## Stated exercise
Copy out, with no changes, the lines of the entries below from the line with "At what coordinates should I click to accomplish: Click" to the line with "click(44, 485)", both included.

[Text and element pointing entries]
● ● ● ●

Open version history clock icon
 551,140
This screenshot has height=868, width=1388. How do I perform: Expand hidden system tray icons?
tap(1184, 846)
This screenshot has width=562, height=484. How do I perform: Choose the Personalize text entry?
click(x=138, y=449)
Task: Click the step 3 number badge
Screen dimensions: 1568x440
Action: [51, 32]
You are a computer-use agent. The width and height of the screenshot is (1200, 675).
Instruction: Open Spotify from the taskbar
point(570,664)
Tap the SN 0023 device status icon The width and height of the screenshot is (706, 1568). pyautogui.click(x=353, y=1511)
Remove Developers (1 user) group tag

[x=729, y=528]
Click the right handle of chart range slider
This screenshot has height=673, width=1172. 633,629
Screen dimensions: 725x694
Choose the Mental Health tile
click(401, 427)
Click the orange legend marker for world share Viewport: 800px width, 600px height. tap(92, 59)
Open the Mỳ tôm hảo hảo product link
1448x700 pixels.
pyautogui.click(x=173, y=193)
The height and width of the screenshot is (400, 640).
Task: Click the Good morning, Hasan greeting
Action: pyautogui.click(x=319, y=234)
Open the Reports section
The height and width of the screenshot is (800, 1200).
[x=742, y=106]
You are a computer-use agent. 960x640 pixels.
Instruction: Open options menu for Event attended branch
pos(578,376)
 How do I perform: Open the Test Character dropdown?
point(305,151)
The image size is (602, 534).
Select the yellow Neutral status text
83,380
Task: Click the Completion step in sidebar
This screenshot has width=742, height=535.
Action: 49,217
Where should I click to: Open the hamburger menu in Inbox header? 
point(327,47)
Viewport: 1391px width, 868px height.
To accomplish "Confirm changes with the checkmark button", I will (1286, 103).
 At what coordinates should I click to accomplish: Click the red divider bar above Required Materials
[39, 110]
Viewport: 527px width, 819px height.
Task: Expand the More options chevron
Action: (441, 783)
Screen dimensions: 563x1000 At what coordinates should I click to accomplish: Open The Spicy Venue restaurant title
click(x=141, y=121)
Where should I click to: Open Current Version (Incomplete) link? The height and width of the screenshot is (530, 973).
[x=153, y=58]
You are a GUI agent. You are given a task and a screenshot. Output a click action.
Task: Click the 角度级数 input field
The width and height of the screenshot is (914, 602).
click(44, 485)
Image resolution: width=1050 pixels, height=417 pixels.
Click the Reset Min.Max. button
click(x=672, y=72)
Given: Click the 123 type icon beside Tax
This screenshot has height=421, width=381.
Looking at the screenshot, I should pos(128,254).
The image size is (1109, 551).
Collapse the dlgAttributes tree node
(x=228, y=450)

● ● ● ●

## Written response
 At what coordinates should I click to accomplish: Click the red divider bar above Required Materials
[39, 110]
Viewport: 527px width, 819px height.
Task: Expand the More options chevron
Action: (441, 783)
Screen dimensions: 563x1000 At what coordinates should I click to accomplish: Open The Spicy Venue restaurant title
click(x=141, y=121)
Where should I click to: Open Current Version (Incomplete) link? The height and width of the screenshot is (530, 973).
[x=153, y=58]
You are a GUI agent. You are given a task and a screenshot. Output a click action.
Task: Click the 角度级数 input field
The width and height of the screenshot is (914, 602).
click(44, 485)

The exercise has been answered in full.